[Exercise instructions]
Of the lines in the data below, write out exactly those from the one holding "Task: Switch to the By location tab" through the one holding "1162x669 pixels.", both included.

[Record extracts]

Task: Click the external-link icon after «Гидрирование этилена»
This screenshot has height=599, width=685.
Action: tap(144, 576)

==

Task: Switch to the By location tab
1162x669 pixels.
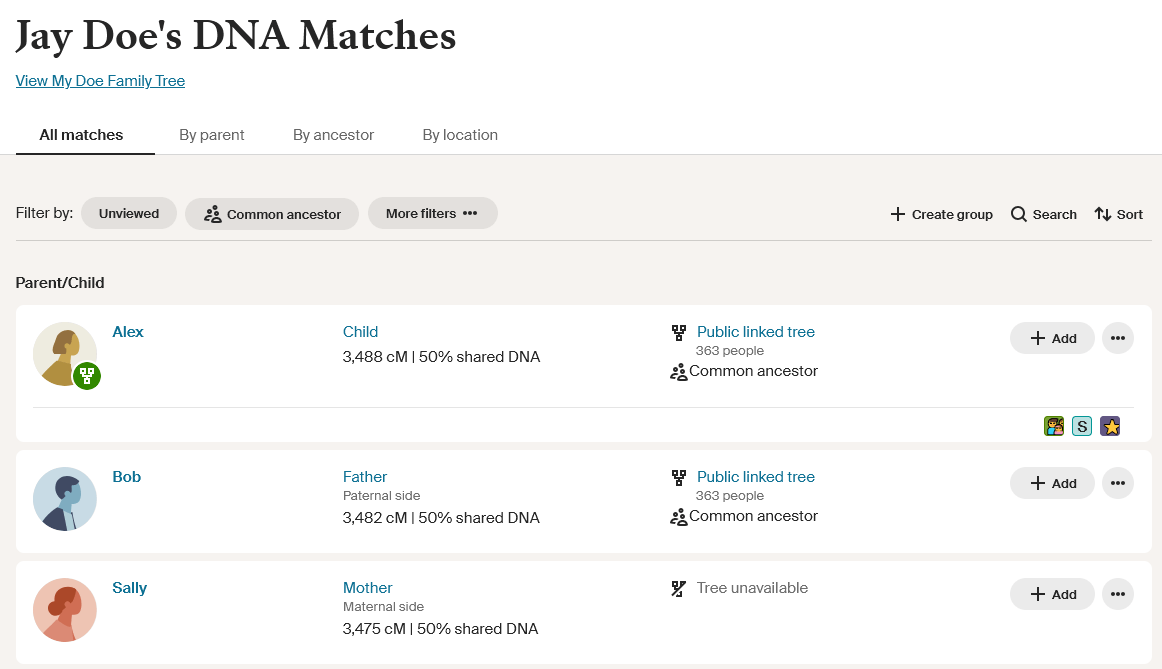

---

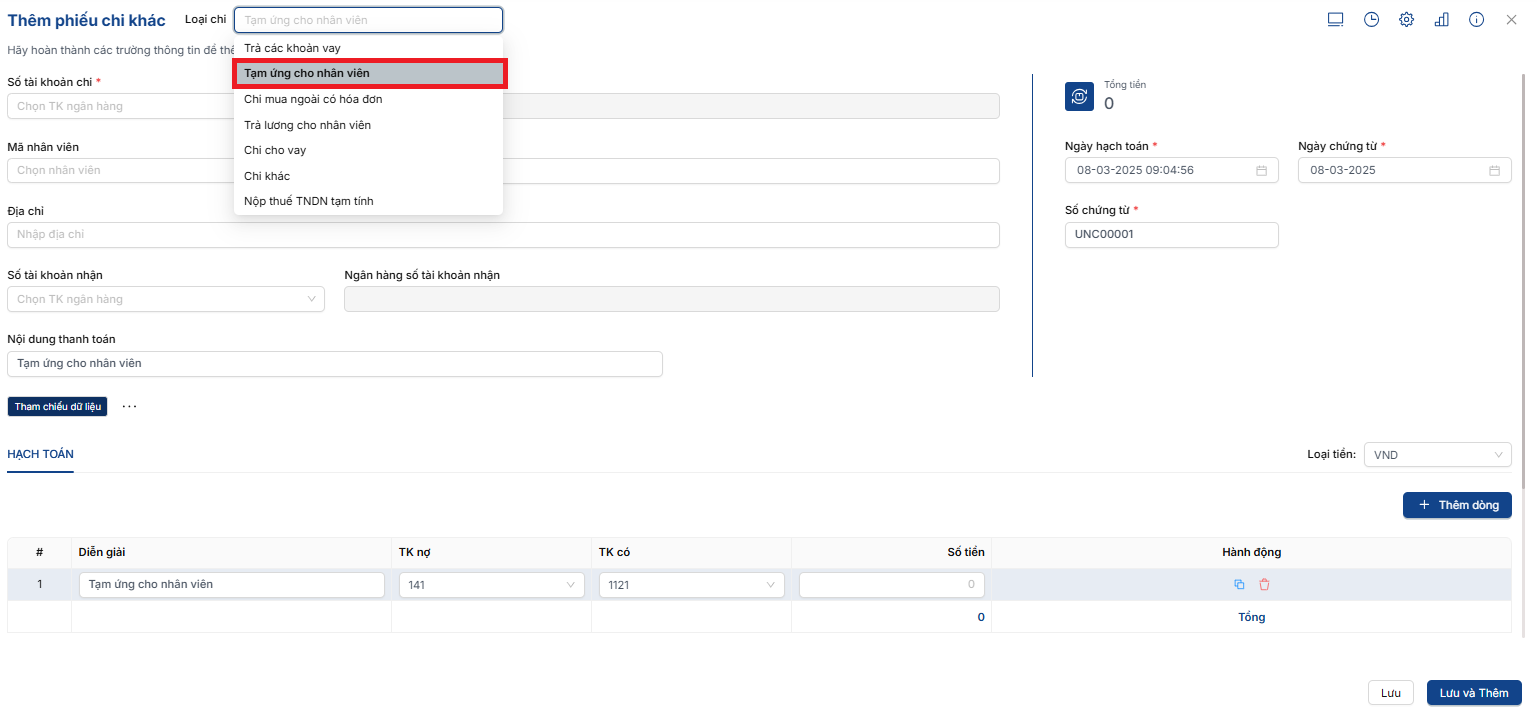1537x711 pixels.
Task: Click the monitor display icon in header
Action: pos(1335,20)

[Answer to this task]
Task: Switch to the By location tab
1162x669 pixels.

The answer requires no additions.